What you have to do: In the entries below, which lines run from the one containing "status (256, 807)" to the one containing "Términos y condiciones (252, 2482)"? Copy exactly those lines, ends included, and no others.

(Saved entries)
.....

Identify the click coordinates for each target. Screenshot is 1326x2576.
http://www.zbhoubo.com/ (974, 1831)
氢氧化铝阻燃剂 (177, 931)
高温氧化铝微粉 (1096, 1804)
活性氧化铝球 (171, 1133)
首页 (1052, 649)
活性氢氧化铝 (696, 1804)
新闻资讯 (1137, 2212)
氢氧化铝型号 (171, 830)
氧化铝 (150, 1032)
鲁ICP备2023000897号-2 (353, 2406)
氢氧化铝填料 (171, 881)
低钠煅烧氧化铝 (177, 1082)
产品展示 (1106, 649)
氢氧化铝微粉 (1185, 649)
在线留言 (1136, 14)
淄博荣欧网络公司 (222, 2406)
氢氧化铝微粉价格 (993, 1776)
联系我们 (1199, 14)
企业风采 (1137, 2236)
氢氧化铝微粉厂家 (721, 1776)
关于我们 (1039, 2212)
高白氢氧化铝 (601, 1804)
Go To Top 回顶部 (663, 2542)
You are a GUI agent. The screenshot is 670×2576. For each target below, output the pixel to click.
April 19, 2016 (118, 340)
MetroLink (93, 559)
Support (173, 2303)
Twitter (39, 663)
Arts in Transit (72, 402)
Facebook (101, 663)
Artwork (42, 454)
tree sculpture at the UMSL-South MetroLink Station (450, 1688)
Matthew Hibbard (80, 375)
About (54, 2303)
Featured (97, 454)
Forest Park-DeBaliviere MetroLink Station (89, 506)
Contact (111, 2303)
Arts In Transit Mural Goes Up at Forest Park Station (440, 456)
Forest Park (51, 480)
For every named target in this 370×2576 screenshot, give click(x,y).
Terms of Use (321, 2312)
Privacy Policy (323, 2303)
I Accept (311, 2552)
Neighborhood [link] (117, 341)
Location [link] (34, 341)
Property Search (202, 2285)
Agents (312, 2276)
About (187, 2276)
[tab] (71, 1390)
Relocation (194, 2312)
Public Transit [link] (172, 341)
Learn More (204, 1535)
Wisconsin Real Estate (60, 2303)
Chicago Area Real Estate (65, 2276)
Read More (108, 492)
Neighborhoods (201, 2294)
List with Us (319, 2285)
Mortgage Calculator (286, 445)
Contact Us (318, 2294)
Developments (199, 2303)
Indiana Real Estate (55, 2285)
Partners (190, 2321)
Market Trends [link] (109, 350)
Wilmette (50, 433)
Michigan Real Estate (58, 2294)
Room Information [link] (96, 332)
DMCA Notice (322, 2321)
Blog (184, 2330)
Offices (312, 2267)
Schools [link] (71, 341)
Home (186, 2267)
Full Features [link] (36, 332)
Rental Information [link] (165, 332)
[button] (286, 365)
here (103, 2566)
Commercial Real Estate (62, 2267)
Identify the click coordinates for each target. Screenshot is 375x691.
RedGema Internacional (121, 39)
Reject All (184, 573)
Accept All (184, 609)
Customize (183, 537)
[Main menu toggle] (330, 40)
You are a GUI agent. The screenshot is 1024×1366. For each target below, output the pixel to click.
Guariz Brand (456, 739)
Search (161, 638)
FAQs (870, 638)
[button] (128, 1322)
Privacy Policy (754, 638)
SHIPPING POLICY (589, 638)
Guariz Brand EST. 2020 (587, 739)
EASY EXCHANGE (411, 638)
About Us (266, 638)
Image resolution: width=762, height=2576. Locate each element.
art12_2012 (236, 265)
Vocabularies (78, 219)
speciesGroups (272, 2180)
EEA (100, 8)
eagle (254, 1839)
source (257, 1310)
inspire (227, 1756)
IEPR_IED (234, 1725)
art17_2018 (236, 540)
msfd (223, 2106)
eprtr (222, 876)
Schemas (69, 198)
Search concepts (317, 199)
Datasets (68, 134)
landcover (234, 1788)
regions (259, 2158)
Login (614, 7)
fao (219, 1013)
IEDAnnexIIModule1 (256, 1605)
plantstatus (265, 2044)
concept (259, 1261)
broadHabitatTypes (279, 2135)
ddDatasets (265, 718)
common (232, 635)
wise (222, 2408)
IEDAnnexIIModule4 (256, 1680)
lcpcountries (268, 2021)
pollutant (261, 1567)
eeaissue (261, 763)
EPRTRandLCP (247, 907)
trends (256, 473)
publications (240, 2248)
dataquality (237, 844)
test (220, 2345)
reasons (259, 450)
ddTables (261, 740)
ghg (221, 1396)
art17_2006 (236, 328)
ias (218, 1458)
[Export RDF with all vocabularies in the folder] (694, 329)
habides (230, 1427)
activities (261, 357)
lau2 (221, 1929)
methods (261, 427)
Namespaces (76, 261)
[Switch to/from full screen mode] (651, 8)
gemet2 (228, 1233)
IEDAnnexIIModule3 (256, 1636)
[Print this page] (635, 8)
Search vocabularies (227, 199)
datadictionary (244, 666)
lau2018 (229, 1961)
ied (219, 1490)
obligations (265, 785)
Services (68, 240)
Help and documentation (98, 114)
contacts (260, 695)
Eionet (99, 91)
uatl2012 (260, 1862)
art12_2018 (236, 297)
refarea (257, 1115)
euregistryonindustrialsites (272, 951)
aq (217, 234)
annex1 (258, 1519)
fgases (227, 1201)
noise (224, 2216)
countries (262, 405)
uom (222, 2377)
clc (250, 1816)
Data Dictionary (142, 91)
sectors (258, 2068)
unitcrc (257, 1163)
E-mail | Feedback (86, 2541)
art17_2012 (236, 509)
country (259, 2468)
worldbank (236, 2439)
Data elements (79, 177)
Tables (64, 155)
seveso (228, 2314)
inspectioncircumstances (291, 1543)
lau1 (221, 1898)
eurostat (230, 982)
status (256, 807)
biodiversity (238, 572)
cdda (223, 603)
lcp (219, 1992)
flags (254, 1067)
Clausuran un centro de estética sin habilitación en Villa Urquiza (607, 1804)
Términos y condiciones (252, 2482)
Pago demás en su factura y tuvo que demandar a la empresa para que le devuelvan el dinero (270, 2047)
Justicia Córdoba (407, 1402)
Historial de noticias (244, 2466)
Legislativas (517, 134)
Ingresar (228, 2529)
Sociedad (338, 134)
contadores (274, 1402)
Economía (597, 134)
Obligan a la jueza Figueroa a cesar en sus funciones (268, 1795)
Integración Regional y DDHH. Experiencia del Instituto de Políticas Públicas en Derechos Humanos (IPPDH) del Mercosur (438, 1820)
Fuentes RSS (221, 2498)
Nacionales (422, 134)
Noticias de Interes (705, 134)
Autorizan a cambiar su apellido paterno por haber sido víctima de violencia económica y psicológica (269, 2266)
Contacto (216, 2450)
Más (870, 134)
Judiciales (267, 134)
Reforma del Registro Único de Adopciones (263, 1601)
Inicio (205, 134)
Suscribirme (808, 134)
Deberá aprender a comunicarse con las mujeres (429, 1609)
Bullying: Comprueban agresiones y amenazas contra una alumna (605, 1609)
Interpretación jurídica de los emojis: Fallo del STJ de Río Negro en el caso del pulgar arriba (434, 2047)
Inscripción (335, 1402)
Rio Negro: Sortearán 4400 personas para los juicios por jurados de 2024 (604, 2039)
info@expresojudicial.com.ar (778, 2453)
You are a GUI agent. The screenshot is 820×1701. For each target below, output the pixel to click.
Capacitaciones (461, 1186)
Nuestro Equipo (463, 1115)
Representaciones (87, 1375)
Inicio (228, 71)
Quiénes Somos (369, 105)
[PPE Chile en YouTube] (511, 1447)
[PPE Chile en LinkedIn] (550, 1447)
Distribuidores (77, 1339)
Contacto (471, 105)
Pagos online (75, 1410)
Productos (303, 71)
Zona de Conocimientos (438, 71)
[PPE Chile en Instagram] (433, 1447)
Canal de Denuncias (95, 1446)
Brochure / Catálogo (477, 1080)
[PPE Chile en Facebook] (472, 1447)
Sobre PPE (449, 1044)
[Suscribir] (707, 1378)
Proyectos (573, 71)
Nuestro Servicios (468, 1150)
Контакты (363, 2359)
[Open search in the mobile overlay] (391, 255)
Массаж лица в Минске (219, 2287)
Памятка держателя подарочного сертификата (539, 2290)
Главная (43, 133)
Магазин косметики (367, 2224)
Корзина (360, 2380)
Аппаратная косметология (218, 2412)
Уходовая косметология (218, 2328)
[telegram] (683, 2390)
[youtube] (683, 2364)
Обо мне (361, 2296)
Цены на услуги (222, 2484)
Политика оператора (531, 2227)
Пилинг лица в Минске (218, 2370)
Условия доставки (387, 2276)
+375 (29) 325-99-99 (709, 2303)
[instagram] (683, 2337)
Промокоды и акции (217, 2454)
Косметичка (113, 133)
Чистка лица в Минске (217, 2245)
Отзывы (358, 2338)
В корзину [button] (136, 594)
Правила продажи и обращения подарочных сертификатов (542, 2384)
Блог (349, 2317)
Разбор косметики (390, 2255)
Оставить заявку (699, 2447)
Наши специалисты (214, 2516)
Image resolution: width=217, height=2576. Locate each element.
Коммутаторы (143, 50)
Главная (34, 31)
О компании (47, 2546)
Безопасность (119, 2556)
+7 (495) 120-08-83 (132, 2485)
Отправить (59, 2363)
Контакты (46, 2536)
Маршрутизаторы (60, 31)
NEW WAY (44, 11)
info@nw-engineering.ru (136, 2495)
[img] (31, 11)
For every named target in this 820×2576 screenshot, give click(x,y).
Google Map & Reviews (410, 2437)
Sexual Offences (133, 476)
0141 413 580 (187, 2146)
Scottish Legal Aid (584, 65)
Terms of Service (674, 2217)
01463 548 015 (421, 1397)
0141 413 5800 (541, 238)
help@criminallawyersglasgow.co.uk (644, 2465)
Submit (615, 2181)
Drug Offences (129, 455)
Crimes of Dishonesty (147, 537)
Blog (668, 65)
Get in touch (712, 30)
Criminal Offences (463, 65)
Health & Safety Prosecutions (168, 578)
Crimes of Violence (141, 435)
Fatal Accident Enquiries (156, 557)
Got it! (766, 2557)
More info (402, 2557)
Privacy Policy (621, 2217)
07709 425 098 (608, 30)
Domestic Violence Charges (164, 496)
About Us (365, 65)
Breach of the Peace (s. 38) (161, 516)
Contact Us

.....

The completed task:
status (256, 807)
biodiversity (238, 572)
cdda (223, 603)
lcp (219, 1992)
flags (254, 1067)
Clausuran un centro de estética sin habilitación en Villa Urquiza (607, 1804)
Términos y condiciones (252, 2482)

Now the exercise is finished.